◆ Provided data ◆
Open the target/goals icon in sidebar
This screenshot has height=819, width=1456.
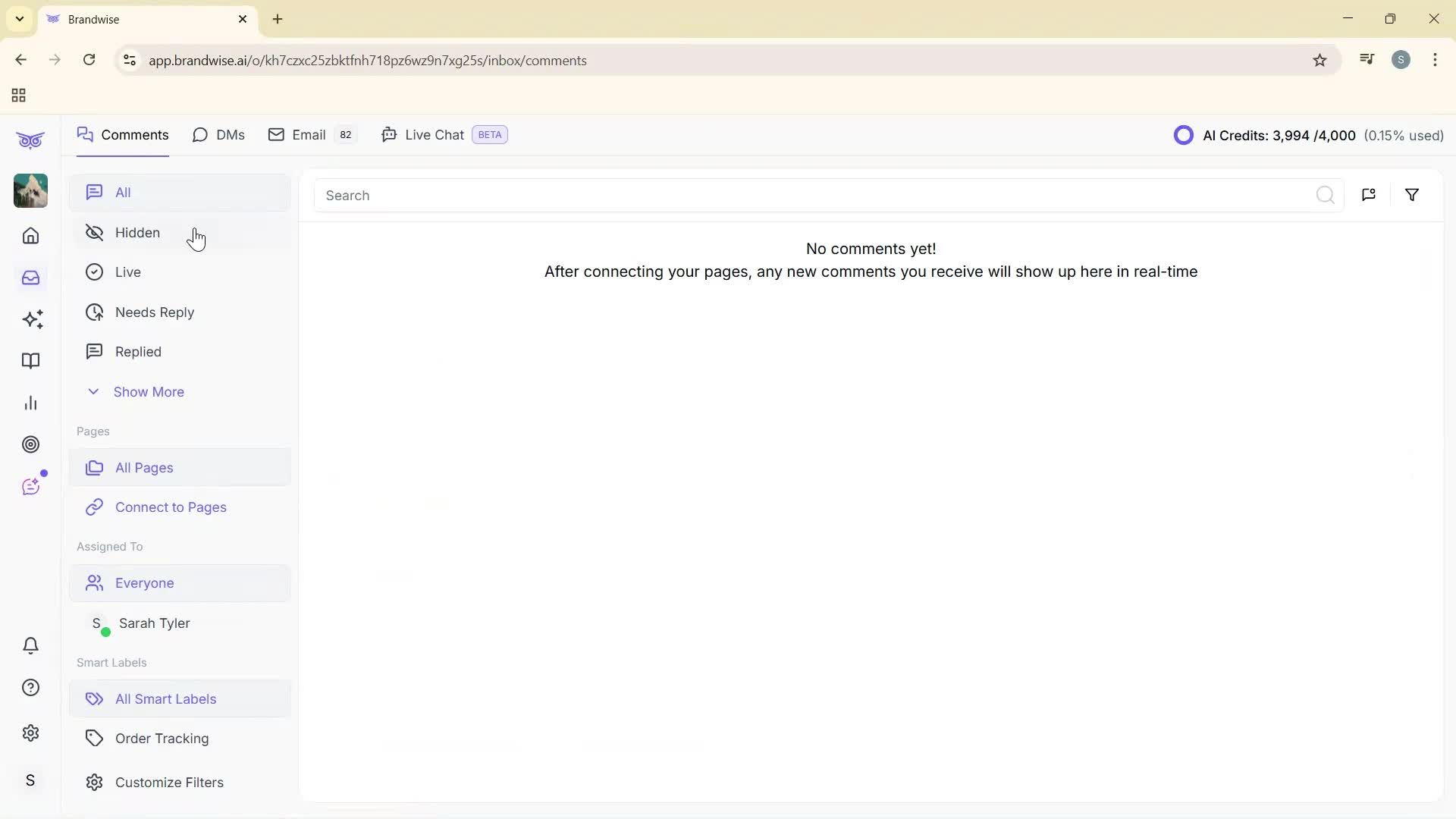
--
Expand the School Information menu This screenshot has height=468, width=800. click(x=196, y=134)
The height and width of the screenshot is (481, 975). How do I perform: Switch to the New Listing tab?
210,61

◆ Task requirements ◆
Transcribe the items from the line containing "Open the target/goals icon in sidebar" through the line containing "This screenshot has height=819, width=1456.", reproducing those lines unchanged.

◆ Problem solution ◆
Open the target/goals icon in sidebar
This screenshot has height=819, width=1456.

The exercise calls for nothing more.